Work item: In the records that come next, find every line with "agent". Return those lines.

Input data:
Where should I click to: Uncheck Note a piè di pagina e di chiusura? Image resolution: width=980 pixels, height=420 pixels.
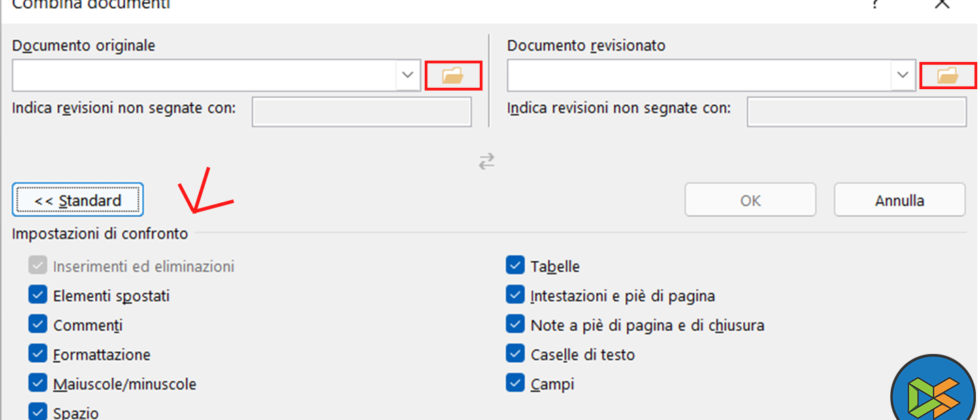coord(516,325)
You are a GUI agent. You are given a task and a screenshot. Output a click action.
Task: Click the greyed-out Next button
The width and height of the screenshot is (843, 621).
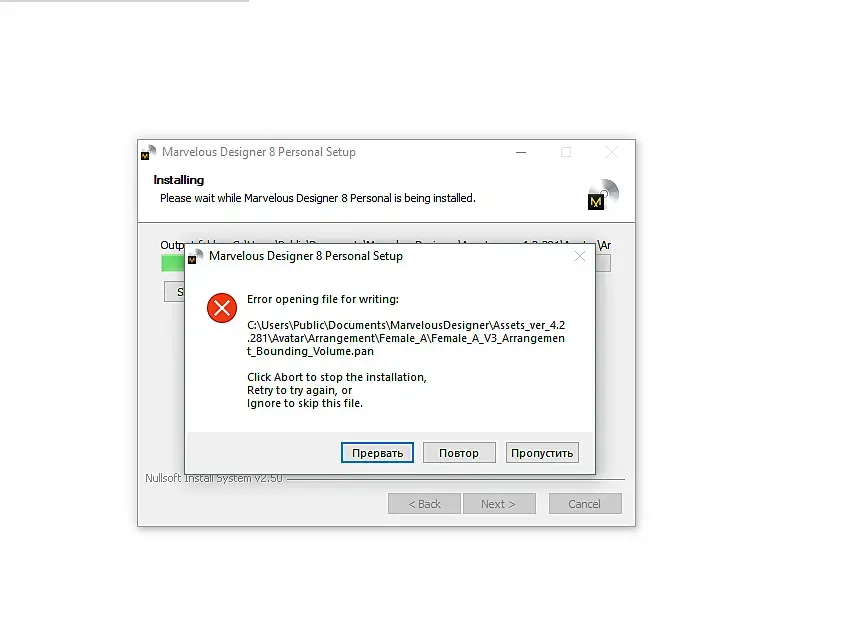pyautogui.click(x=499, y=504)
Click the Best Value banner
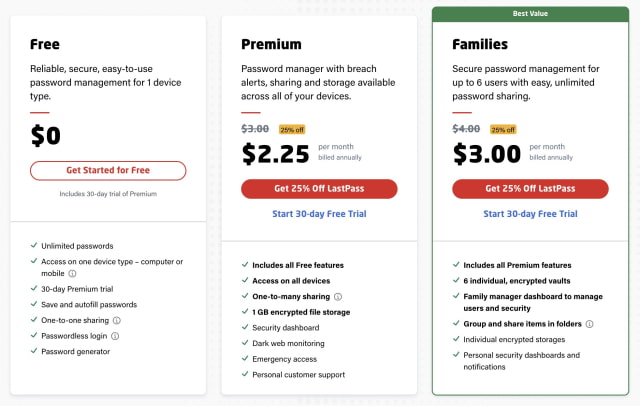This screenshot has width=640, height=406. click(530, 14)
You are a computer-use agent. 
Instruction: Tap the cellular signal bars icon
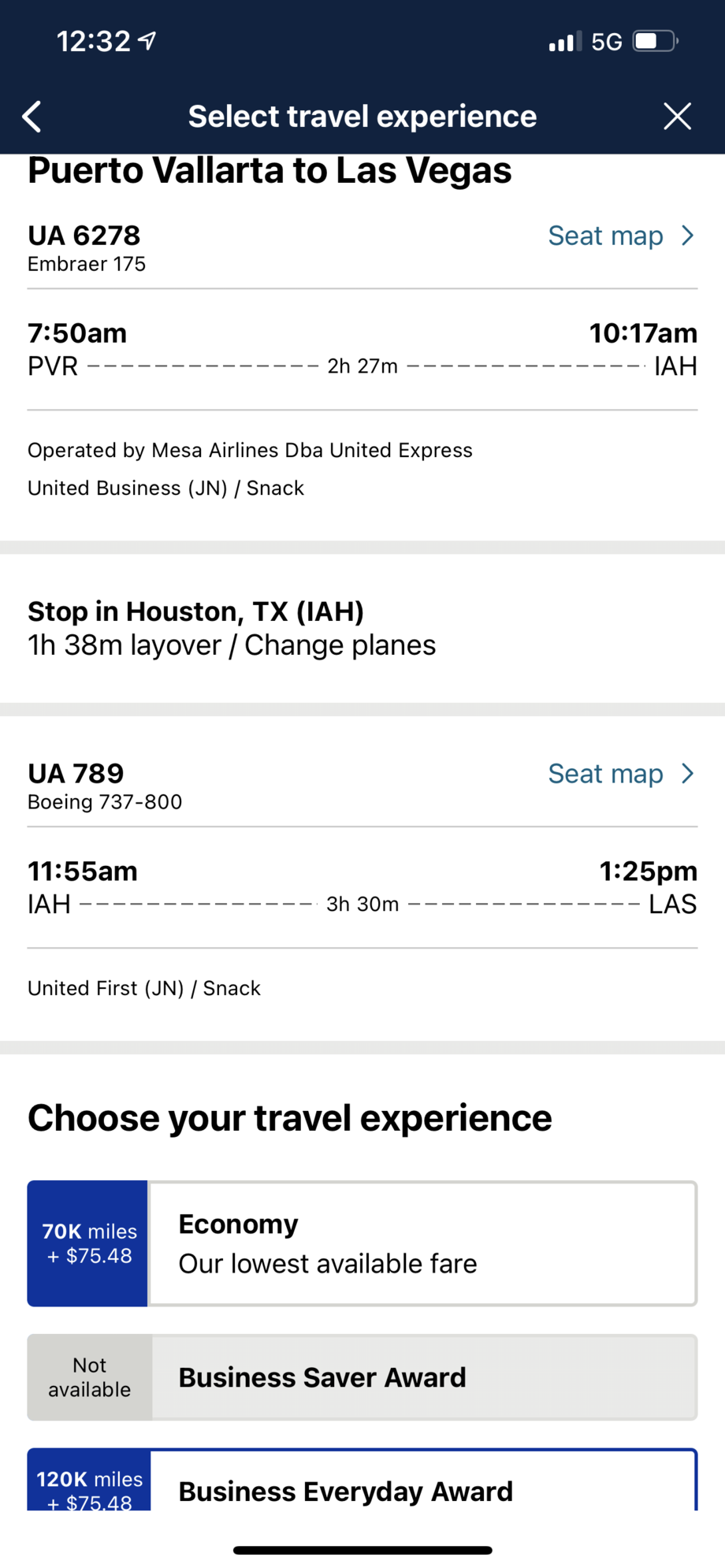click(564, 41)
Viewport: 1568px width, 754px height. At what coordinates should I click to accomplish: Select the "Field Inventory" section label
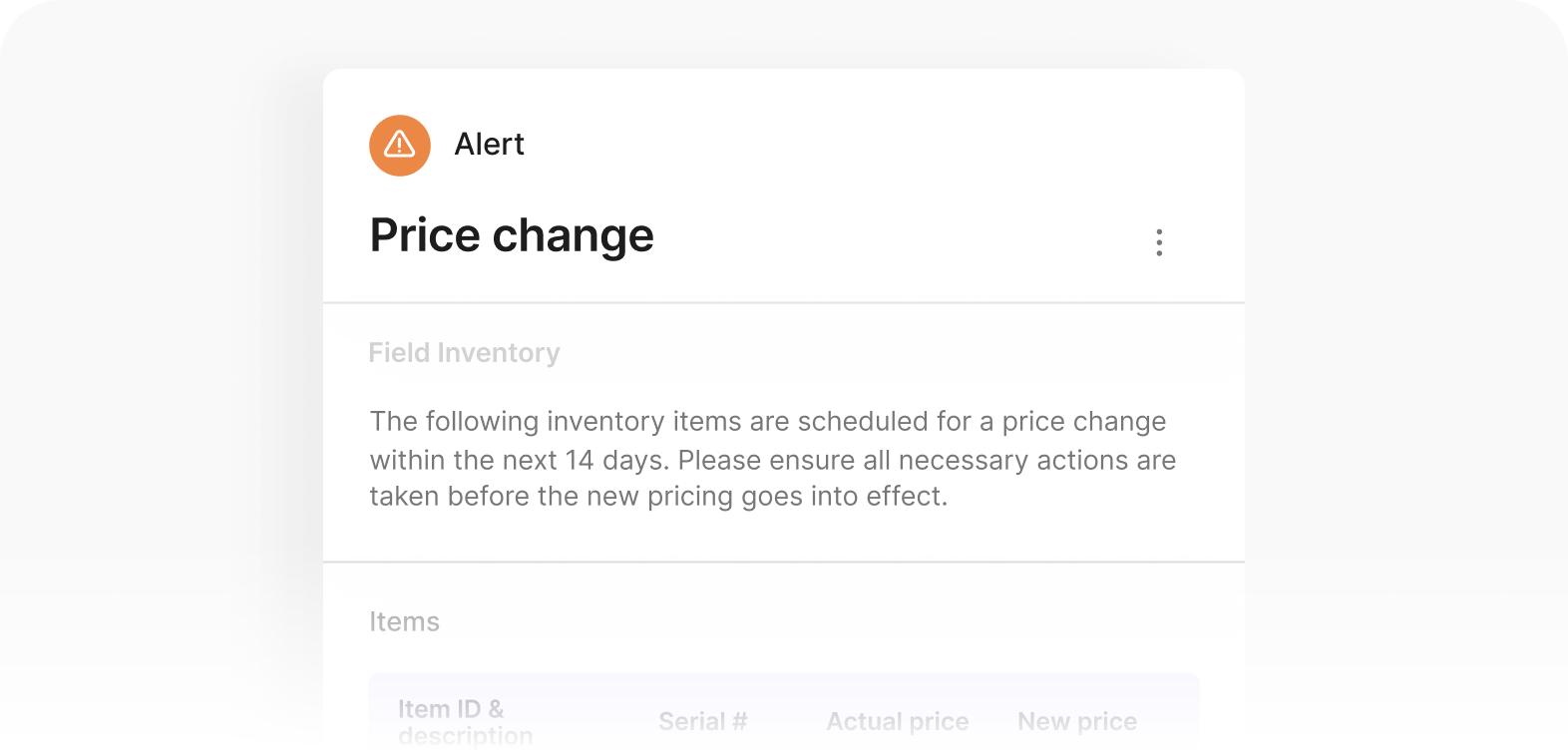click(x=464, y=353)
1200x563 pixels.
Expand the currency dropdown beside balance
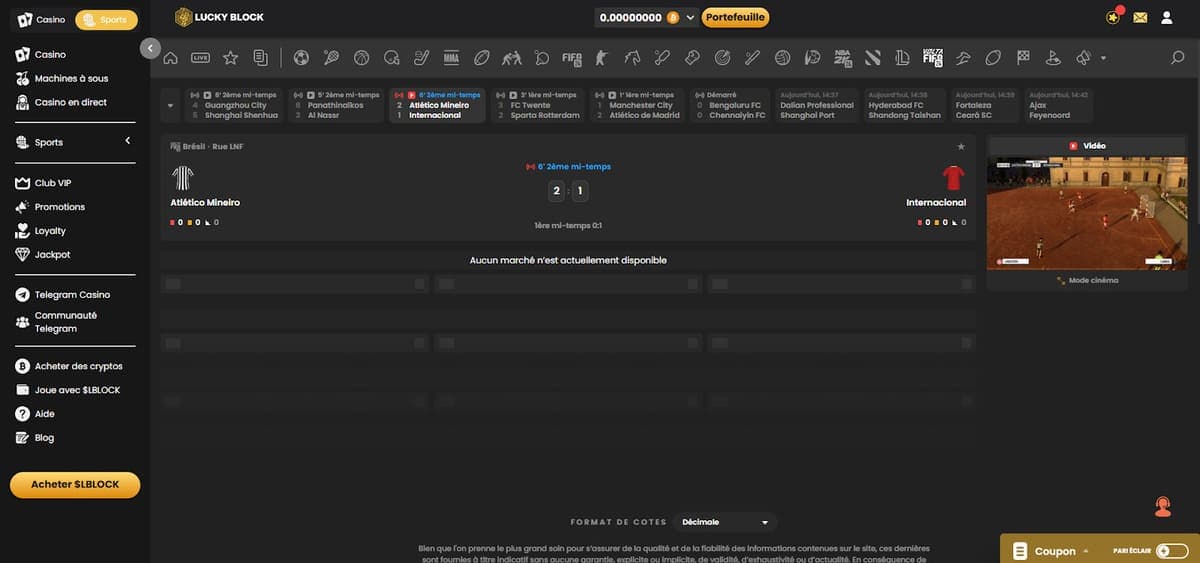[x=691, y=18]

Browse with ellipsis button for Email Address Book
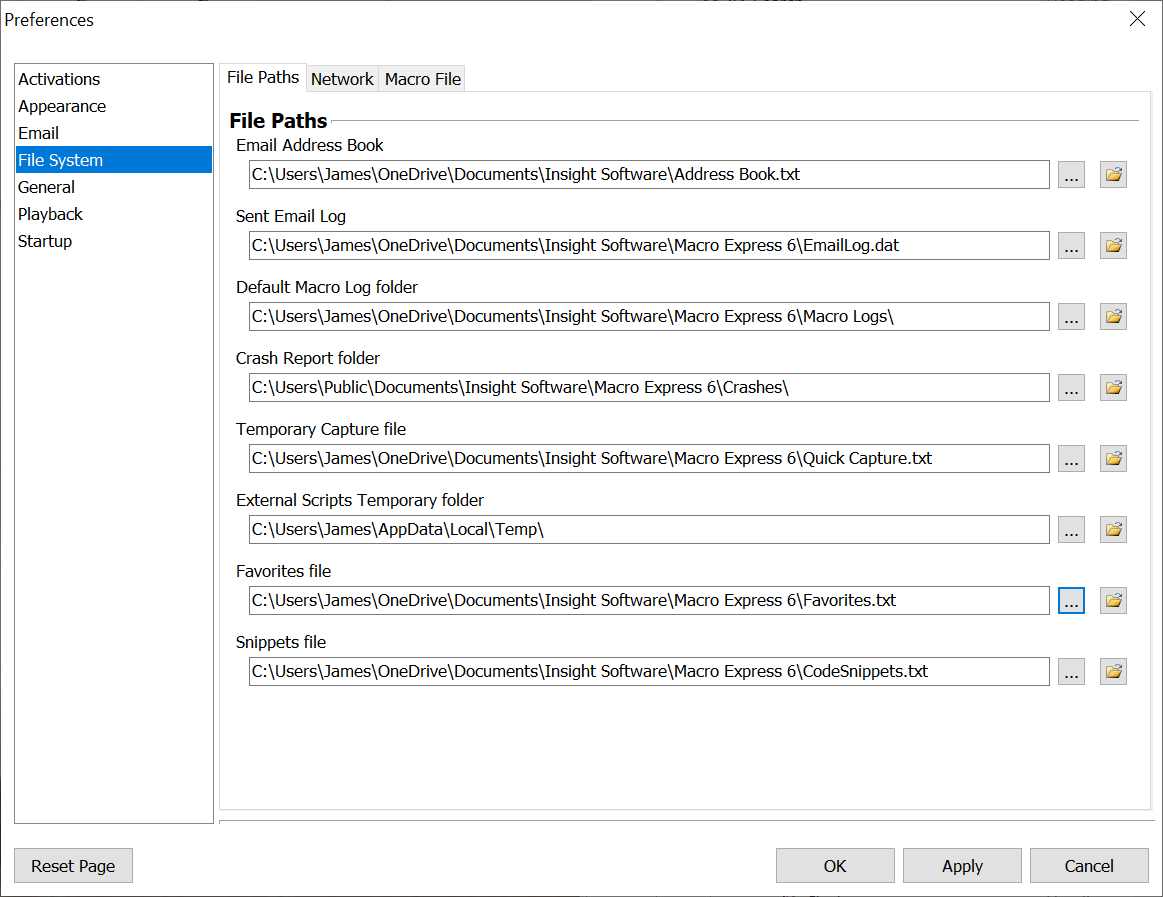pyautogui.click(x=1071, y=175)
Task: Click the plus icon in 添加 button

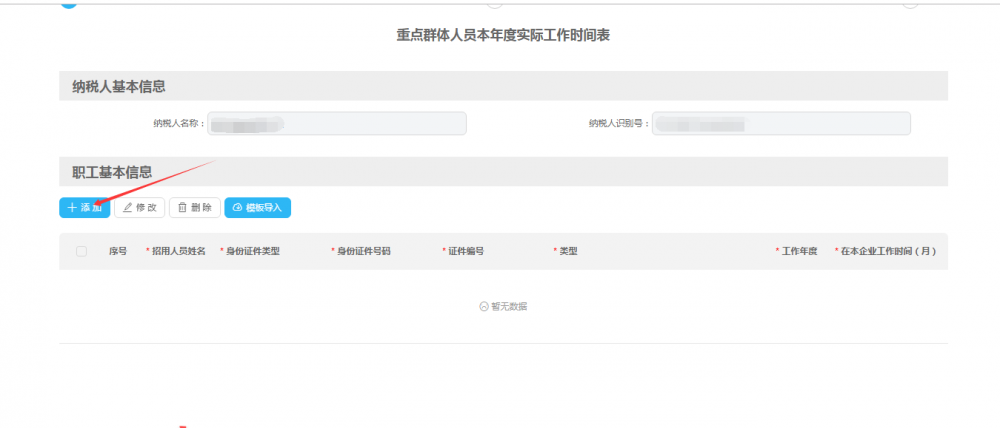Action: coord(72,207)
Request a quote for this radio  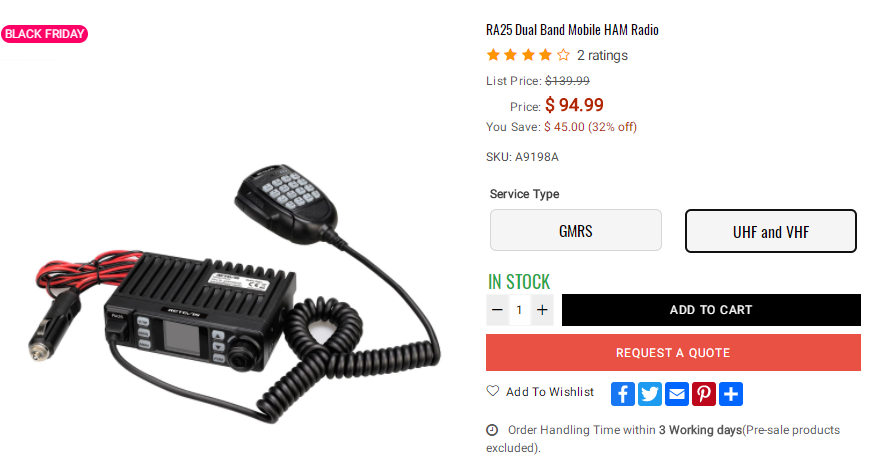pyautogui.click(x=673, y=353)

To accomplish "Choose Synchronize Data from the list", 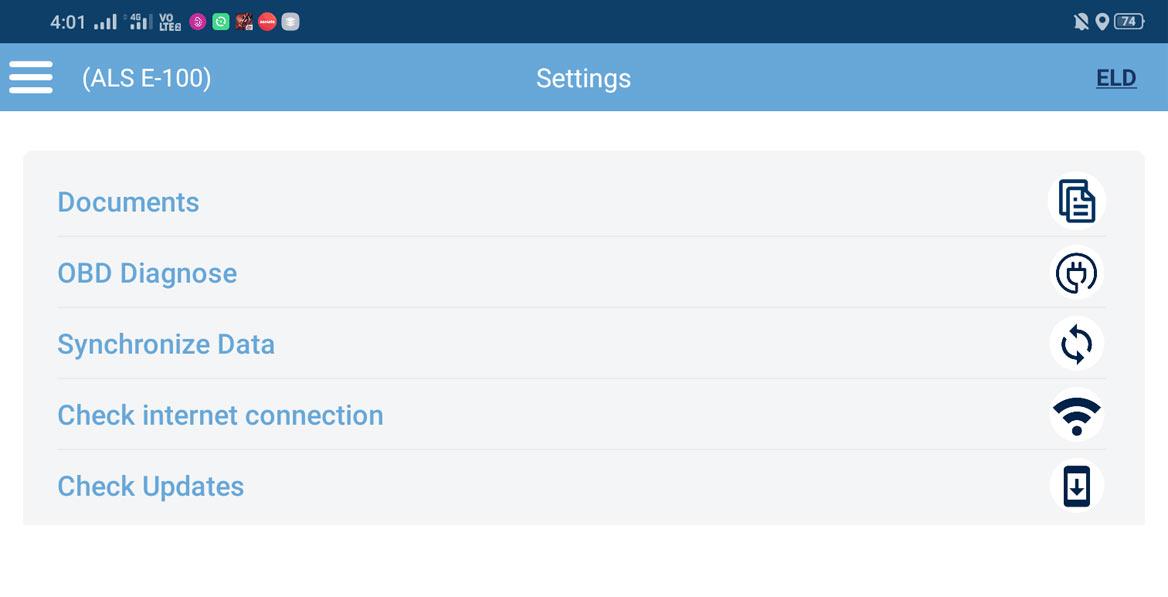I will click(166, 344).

Expected output:
You are a GUI agent. You are given a task and a screenshot. Output a click action.
You are a computer-use agent. 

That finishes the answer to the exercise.